■ EXTRAIT À LIRE
▼

En poursuivant leur argument moral, les étatistes ont ignoré la réalité qui se cache derrière ce qu'eux-mêmes et les emprunteurs perçoivent comme le coût de l'argent. Un prêteur qui se sépare de l'utilité de l'argent est en droit d'attendre une compensation pour la perte de cette possession. Lorsqu'on promet au prêteur un accès instantané à son argent, la compensation devient alors un remboursement approprié du risque, composé de la somme des risques de change et de contrepartie. De nos jours, l'argent a été remplacé par une monnaie de réserve, de sorte qu'un prêteur considérera souvent le risque de change comme étant la différence entre le dollar et sa monnaie nationale.
Lorsqu'un prêteur se sépare de l'argent pour une période définie, un élément supplémentaire de préférence temporelle est introduit, le dédommageant de la perte de possession pour la durée convenue avec l'emprunteur. Par conséquent, la condition normale des courbes de rendement tracées en fonction du temps est positive, les échéances les plus longues rapportant plus d'intérêts que les plus courtes.

▲

■ CONSIGNES
1. Relevez tous les acteurs ou groupes de personnes nommés dans l'extrait sur le coût de l'argent.
2. Prolongez l'extrait sur le coût de l'argent en reprenant juste après sa dernière phrase.
Les entrées constituent un matériau à part, indépendant de l'extrait.

[Entrées pour repérer des mots et des éléments]
▼

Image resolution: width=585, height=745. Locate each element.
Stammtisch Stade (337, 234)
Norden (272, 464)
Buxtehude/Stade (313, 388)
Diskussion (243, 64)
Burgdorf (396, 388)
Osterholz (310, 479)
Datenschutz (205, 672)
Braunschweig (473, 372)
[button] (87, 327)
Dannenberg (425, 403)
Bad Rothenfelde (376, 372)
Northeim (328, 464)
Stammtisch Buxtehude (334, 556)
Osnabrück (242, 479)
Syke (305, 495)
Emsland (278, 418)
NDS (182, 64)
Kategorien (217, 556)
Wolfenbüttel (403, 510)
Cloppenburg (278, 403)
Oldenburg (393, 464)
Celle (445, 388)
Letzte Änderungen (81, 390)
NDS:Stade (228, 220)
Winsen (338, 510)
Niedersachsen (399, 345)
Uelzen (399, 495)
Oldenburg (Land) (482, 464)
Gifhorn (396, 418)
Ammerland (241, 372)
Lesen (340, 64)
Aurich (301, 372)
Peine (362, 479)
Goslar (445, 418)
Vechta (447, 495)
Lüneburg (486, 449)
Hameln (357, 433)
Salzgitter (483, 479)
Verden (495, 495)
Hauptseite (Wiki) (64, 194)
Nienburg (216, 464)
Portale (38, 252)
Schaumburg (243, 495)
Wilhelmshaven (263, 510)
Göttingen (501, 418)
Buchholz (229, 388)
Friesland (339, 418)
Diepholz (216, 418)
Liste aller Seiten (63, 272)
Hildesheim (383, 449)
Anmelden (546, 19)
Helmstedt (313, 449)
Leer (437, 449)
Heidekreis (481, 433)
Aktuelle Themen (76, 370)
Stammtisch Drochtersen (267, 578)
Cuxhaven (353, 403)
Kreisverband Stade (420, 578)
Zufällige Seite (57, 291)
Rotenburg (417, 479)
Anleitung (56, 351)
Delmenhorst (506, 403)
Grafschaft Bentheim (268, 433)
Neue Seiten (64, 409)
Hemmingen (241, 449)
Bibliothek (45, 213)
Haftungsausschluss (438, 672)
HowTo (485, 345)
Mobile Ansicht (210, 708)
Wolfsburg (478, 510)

▲

■ RÉPONSES
1. Les étatistes, les emprunteurs et le prêteur.

2.
Un emprunteur ne voit pas forcément les intérêts de la même manière. Pour un entrepreneur, c'est le coût de l'obtention d'un capital financier pour investir dans un projet. Il doit effectuer un calcul économique qui implique tous ses coûts anticipés depuis l'investissement initial en capital jusqu'à la production finale, ce qui, avec son estimation de la valeur de la production finale, lui permet de calculer une marge bénéficiaire. Il peut affiner ses calculs au fur et à mesure de l'avancement du projet, ce qui peut conduire à son abandon, et il peut avoir des difficultés à rembourser le prêteur. Le prêteur doit également tenir compte de ces risques implicites dans ses calculs de la rémunération des intérêts qu'il exige. Et lorsqu'un agent, ou un arrangeur financier, agit pour le prêteur, cet agent fera ces calculs en son nom.
Ce sont les facteurs de base qui déterminent les taux d'intérêt dans des marchés libres avec une monnaie saine. Il y a une autre considération derrière la fixation de ces taux, à savoir si ce sont les prêteurs ou les emprunteurs qui prennent l'initiative de fixer les taux d'intérêt. Les prêteurs, comme le supposait Keynes, cherchent-ils à obtenir le rendement maximal de leur capital, obligeant les emprunteurs à payer inutilement, ou les emprunteurs font-ils monter les taux d'intérêt afin d'attirer les capitaux nécessaires à la réalisation d'un projet commercial ? Quelle partie détermine le taux ?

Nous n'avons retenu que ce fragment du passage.